У Петитома нет в Питере ни одной души знакомой, и он еще не знает, куда приведет его судьба на ночлег. Он стоит на углу тротуара, в одной руке узелок, в другой шерстяная сумка, и так беспечно и простодушно оглядывается на все стороны, будто кого-нибудь поджидает, будто прибыл наконец из дальнего пути на родину свою. На лице его только выражалось несколько нетерпения и удивления, что долго де никто не является на помощь: точно будто бы судьба подрядилась заботиться о нем более, чем он заботится о себе сам.

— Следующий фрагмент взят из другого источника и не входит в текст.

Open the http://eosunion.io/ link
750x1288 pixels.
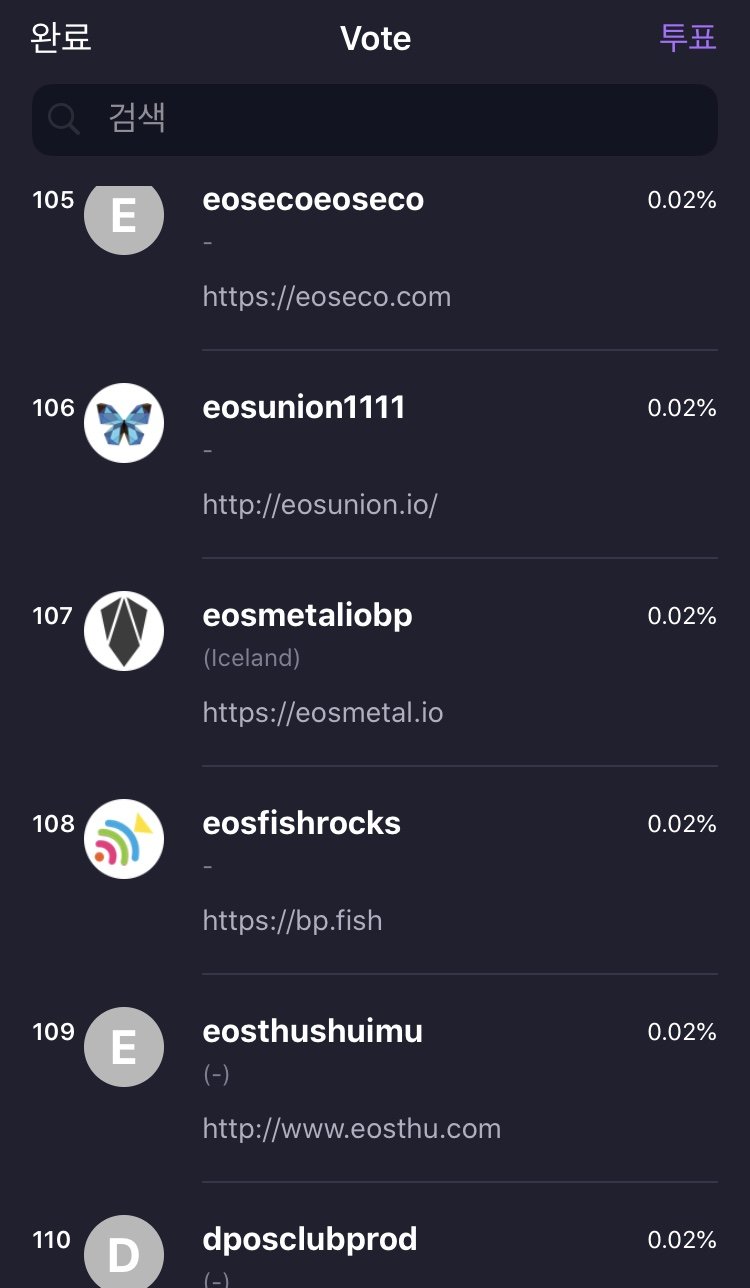tap(320, 505)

Без запинки и с обязательною вежливостию заговаривает он наконец с одним из прохожих; нисколько не удивляется, что и этот прохожий говорит по-французски, мсье не предполагает, чтобы можно было жить и дышать свободно, не зная по-французски. К ночи он уже расположился у часового мастера в Гороховой с тем, чтобы за уголок в комнате и за стол отработать чисткою и починкою часов. Поутру он уже сидит за работой, разбирает часы, раскладывает вычищенные колеса под стеклянные колпачки и рассказывает с приличными приемами и осанкой ученикам и подмастерьям, что у него был за морем богатый магазин хрусталя и бронзы, но внезапное бедствие поставило магазинщика в нынешнее горькое положение: он пострадал от несостоятельности торгового дома или за политическое мнение свое; но, как бравом {Brave homme (фр.) -- честный человек.} , как честный человек, не жалеет об утрате: правда ему дороже головы, не только живота или наживного добра. Приятели скоро вышлют ему сотню тысяч франков, и тогда он опять разживется… Ученики, частию русские, которые по какому-то навыку понимают всех иностранцев, на каком бы языке они ни говорили, слушают с удивлением нового временного собрата своего и завидуют полосатой бархатной жилетке его.